E’ morta a Bologna Luce Dozza


BOLOGNA, 2 FEB. 2009 – Cordoglio a Bologna per la morte di Luce Dozza – figlia del primo sindaco della città dopo la Liberazione, Giuseppe Dozza – scomparsa ieri a 79 anni dopo una lunga malattia. In Consiglio comunale, il presidente Gianni Sofri ha chiesto un minuto di silenzio in segno di lutto. "Luce Dozza – ha ricordato – è stata dalla fine del 1974 ad oggi custode fedele della memoria del padre"."Ho conosciuto Luce Dozza tanti anni fa e attraverso i suoi racconti ho potuto apprezzare ulteriormente il lavoro del padre Giuseppe, anche attraverso aneddoti personali che conservo come prezioso patrimonio", è il ricordo del presidente del consiglio provinciale, Maurizio Cevenini.
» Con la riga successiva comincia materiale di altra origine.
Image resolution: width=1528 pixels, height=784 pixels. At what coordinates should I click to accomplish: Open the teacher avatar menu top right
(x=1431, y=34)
Cordoglio anche dal Pd bolognese e dal segretario Andrea De Maria: "Ferma nel preservare la memoria del padre, vero sindaco di tutti i bolognesi, in recenti tentativi di strumentalizzazione politica – ha affermato – Luce Dozza ha preferito vivere ai margini della vita politica, facendo tuttavia sentire con fermezza la sua voce in difesa dei valori della Resistenza e dell’antifascismo". Cordoglio anche da parte del segretario regionale del Pd, Salvatore Caronna, che ha inviato un telegramma alla famiglia. Messaggio pure dal gruppo dei parlamentari del Partito Democratico di Bologna, i deputati Gianluca Benamati, Antonio La Forgia, Donata Lenzi, Salvatore Vassallo, Sandra Zampa, e i senatori Rita Ghedini, Paolo Nerozzi, Gian Carlo Sangalli, Walter Vitali. Nel telegramma i parlamentari ricordano, tra l’altro, come la figura di Luce sia stata "indissolubilmente legata" alla memoria del padre Giuseppe, "cresciuta ai valori della resistenza e della buona politica".